Dear PHP-ologists,
For a variety of reasons (including legacy code) I have a number of websites that (in a nutshell) more or less do the following:
In index.php:
include (‘templates/header.php’);
include (‘content/homepage.php’);
include (‘templates/footer.php’);
In header.php:
echo $headerstuff_line1 . “n”;
echo $headerstuff_line2 . “n”;
echo $headerstuff_line3 . “n”;
(and footer.php works similarly of course).
In home.php:
echo ‘<h1>Hello world</h1>’ . “n”;
echo ‘Content line 1…’ . “n”;
echo ‘Content line 2…’ . “n”;
echo ‘Content line 3…’ . “n”;
And home.php (or any other page that gets included here, depending on the parsing of query parameters) may contain other stuff as well, such as SQL queries, invocation of E-mail / captcha / form / other classes, and what not. Crude but effective.
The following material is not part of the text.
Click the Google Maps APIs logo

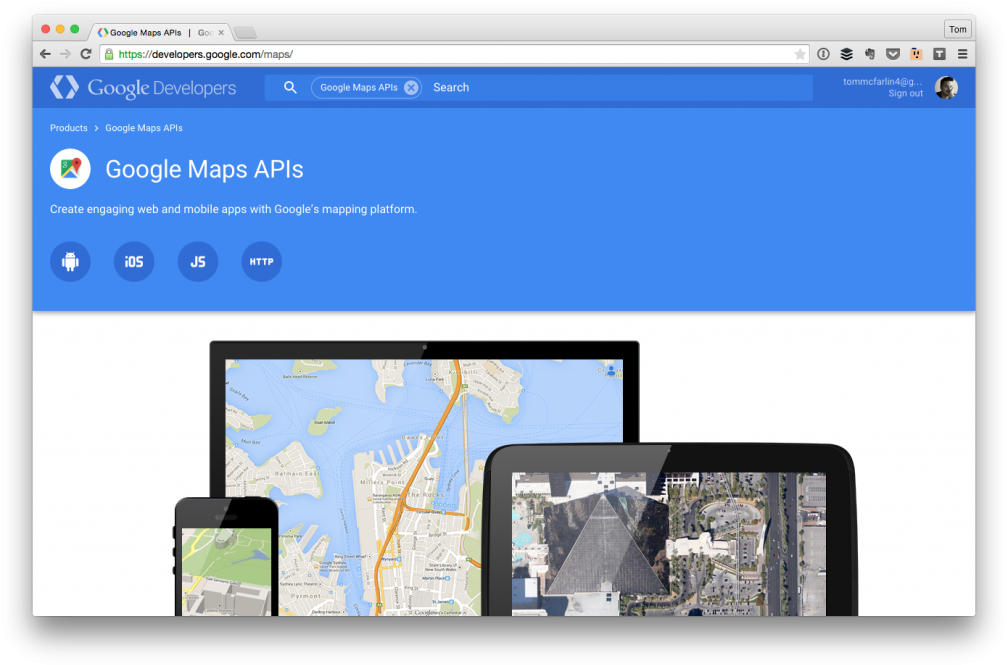(x=70, y=169)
But now I am faced with a need to modify the page header include file on the basis of variables that get defined in the content include file. For example in home.php there could be something like
$pageTitle = ‘Home’;
which would then have to be used in the header.php include, as in:
echo ‘<title>’ . $pageTitle . </title>’ . “n”;
Which means that I have no shot myself in the foot, since the header has been included (and has executed it’s ‘echo’ statements) before the content file (with the declarations needed in the header) is loaded up only after that.
Fixing it involves breaking my straightforward process flow – i.e. I would have to put the statements that output the header into the content include (e.g. home.php) which I find highly inelegant… Or even worse, I would have to store entire chunks of HTML content in large memory-consuming variables, manipulate them later, and output them only after modification, which also breaks my straightforward process flow _and
So. Suggestions anyone? Clearly I need to so something very simple and sensible here, but i just can’t see it. Any idea’s would be appreciated!